The Doctors: Are You A Phubber?
Have you ever been talking to someone or been in the middle of a conversation when you suddenly stop and look at your phone? If so, you’re a phubber, which means you use your phone to snub someone. James Roberts, a PhD marketing professor at Baylor University in Texas coined the term after realizing that almost half of adults they studied experience phubbing by their significant others. The act can affect your relationships.
Dr Andrew Ordon said there are rules, including that it’s okay to phub someone as long as you say “Excuse me” and explain why it’s important to check your phone. Dr Travis Stork said he thinks Dr Jennifer Ashton is a phubber and Dr Ordon said she has reasons to do it. Dr Ashton said she even phubs at the dinner table and her teenage kids have even called her out for it. Just practice taking breaks from your phone.
The Doctors: Get That Runner’s High!
Do you know exercise stars like Heidi Klum and Kevin Hart like to engage in the most? Running! Running can give you a mental boost and increase your confidence. A new study shows the runner’s high is actually similar to being high in marijuana! There are internal, “marijuana-like chemicals” and your body releases more of those when you run. When you let your body to just feel good, that’s a great high. Another great thing about running is that when you’re done, it’s time for a snack!

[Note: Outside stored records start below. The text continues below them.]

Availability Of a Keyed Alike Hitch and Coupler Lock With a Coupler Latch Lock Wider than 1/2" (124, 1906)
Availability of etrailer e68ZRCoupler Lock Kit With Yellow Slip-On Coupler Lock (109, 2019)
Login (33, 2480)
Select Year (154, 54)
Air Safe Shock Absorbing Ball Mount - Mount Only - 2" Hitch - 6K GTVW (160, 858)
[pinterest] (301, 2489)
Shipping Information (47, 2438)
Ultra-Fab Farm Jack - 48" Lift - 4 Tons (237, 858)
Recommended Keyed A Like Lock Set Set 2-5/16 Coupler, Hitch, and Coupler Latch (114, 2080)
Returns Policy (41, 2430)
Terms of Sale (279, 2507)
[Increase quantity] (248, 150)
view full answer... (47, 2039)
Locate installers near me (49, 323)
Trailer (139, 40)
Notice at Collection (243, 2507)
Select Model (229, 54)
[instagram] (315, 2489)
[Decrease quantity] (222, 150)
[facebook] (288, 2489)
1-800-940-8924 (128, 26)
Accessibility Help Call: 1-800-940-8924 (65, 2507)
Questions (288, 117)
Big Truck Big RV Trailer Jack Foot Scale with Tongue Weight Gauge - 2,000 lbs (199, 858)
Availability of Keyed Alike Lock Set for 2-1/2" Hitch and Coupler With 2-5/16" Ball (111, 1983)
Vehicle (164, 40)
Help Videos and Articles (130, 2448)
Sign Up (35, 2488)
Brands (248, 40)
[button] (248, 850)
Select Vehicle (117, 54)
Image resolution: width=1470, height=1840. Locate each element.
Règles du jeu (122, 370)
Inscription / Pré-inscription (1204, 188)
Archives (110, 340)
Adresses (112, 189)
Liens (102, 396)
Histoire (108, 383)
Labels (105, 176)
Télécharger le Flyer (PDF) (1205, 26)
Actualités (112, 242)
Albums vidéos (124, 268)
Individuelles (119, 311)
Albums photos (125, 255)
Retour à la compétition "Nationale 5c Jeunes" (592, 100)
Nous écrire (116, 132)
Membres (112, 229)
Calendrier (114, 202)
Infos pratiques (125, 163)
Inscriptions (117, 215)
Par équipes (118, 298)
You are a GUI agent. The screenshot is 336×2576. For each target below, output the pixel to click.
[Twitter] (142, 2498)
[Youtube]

Snack was the word of the day and you can use the word snack on the Doctors’ website to enter for a chance to win a BergHOFF Perfect Slice 9×13 cake pan and a round cake pan, worth $130!
The Doctors: Dynamic External Fixation
The Doctors then shared images of the effects of rheumatoid arthritis on a 29-year-old man. His pictures recently went viral and The Doctors explained that rheumatoid arthritis typically affects the joints. He recently underwent a procedure that was his last hope for restoring normal function to his fingers. The procedure is called Dynamic External Fixation, and the doctor who did it compared it to orthodontic-type work. The external device works like braces to correct the deformity slowly over time. Slowly, the device will let the hand begin to work like normal again.
Dieter joined the show over the phone and explained that his developed arthritis in his hands seemingly overnight in his early 20’s, and it spread throughout his entire body. Since getting the device, he said it’s painful, but he’s slowly but surely noticing a difference. He said it’s good that people realize a disease like RA can happen to anyone, no matter your age.